_Exercise aim_: The expected output is each line in the data below that includes the string "computer".

-.-.-

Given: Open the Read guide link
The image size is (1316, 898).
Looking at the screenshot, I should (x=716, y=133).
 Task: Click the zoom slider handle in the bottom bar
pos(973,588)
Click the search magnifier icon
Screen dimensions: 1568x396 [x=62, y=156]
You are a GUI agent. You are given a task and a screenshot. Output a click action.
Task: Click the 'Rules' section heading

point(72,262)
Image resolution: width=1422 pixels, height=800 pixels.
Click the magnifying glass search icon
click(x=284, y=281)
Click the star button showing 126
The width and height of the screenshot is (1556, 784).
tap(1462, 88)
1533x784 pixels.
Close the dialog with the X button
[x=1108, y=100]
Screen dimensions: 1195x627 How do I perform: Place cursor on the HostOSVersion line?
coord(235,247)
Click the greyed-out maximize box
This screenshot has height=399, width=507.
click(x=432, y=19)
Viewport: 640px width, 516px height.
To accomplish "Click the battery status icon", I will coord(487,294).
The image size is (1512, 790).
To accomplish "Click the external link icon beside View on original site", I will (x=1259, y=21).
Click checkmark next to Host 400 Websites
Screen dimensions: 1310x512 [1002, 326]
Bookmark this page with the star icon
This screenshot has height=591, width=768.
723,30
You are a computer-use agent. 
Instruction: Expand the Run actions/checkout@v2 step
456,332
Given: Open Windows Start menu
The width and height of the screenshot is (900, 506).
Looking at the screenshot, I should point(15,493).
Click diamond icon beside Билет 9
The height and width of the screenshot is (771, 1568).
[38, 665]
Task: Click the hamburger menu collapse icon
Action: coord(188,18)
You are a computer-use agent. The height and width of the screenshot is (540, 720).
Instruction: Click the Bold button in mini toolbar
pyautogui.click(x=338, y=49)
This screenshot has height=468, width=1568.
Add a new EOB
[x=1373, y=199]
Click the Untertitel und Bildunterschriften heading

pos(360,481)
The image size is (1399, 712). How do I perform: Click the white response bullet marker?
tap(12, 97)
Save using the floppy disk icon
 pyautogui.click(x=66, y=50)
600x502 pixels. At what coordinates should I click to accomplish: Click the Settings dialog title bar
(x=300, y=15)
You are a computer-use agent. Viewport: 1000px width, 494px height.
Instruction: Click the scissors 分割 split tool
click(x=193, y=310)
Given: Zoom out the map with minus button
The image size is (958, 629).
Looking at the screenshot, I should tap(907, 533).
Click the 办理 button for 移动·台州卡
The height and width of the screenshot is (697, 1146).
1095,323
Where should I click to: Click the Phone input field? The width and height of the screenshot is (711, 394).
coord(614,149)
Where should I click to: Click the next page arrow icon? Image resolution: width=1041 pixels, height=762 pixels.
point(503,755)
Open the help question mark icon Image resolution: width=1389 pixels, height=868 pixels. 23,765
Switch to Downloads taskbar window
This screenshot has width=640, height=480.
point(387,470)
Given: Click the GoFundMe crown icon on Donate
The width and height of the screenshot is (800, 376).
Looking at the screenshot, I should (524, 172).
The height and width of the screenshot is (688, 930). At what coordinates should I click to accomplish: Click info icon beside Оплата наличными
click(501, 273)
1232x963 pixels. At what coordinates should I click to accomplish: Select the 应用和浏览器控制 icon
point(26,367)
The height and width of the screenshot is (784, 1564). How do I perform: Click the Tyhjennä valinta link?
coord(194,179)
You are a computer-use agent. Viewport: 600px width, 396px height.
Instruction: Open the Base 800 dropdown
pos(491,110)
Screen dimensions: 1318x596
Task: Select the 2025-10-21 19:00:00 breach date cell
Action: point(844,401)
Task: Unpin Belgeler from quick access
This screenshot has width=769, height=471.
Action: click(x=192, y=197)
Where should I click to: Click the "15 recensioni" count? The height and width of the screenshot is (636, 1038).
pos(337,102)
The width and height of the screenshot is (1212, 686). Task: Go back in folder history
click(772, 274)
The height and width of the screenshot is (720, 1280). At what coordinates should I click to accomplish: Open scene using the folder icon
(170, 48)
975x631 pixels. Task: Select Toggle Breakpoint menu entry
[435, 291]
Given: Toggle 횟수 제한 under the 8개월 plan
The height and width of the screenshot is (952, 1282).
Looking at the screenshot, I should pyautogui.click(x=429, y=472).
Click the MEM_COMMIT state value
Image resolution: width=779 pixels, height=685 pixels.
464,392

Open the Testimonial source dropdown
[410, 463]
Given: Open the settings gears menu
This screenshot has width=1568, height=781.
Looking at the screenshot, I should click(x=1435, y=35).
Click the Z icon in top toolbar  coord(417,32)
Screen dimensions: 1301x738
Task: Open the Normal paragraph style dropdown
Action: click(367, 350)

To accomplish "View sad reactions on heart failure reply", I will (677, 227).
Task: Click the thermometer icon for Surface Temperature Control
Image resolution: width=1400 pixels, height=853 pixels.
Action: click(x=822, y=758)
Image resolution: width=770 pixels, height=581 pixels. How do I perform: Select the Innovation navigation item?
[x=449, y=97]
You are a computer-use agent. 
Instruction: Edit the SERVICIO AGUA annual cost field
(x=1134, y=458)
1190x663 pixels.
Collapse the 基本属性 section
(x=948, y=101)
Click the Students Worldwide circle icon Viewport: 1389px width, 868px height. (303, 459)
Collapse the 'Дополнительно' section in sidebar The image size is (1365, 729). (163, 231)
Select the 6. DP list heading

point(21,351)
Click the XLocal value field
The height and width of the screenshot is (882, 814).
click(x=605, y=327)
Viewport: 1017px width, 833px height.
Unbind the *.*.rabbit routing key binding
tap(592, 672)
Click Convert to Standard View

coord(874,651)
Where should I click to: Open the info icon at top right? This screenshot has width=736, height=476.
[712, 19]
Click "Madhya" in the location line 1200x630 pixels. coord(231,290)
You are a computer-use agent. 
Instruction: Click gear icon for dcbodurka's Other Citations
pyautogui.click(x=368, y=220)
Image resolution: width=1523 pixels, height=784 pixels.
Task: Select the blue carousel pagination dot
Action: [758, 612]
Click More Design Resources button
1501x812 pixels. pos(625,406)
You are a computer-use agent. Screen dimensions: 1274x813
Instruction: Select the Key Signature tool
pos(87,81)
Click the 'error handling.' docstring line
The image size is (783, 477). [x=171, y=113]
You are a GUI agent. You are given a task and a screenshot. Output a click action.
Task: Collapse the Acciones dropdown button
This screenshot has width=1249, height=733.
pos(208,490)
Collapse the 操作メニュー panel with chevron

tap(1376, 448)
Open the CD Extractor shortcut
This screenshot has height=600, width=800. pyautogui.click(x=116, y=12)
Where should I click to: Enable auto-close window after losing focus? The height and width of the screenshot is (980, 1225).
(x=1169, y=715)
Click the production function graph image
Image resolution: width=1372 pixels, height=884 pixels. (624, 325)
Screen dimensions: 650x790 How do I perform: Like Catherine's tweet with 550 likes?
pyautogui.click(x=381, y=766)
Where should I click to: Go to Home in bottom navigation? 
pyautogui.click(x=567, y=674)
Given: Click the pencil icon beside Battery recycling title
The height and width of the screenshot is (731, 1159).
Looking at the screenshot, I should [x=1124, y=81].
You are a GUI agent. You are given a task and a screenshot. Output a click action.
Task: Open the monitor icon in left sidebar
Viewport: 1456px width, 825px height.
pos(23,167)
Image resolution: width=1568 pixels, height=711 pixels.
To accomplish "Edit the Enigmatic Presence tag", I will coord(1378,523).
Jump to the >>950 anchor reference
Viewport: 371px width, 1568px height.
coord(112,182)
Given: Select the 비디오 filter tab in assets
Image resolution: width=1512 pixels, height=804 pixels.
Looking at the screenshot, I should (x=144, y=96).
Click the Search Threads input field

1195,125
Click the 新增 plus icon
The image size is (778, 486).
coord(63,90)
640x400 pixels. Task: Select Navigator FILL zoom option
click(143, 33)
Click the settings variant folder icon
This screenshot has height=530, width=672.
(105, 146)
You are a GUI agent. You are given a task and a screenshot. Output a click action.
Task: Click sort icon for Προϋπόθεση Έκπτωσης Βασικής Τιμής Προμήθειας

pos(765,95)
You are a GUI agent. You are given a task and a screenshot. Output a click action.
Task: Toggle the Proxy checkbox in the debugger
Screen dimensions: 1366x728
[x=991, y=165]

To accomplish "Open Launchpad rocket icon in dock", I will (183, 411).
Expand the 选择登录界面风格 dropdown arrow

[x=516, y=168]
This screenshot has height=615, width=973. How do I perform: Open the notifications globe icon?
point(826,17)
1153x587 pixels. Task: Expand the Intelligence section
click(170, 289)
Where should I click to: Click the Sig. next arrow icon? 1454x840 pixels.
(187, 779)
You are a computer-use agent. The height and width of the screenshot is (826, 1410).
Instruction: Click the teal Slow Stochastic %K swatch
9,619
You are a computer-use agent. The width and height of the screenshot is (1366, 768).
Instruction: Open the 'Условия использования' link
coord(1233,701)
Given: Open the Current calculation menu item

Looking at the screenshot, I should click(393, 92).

-.-.-

_Reply_:
You are a computer-use agent. 
You are a computer-use agent. The height and width of the screenshot is (540, 720).
You are a computer-use agent. Viewport: 1000px width, 494px height.
You are a computer-use agent. Viewport: 600px width, 396px height.
You are a computer-use agent. 
You are a computer-use agent. 
You are a computer-use agent. Screen dimensions: 1274x813
You are a computer-use agent. The height and width of the screenshot is (826, 1410).
You are a computer-use agent. The width and height of the screenshot is (1366, 768).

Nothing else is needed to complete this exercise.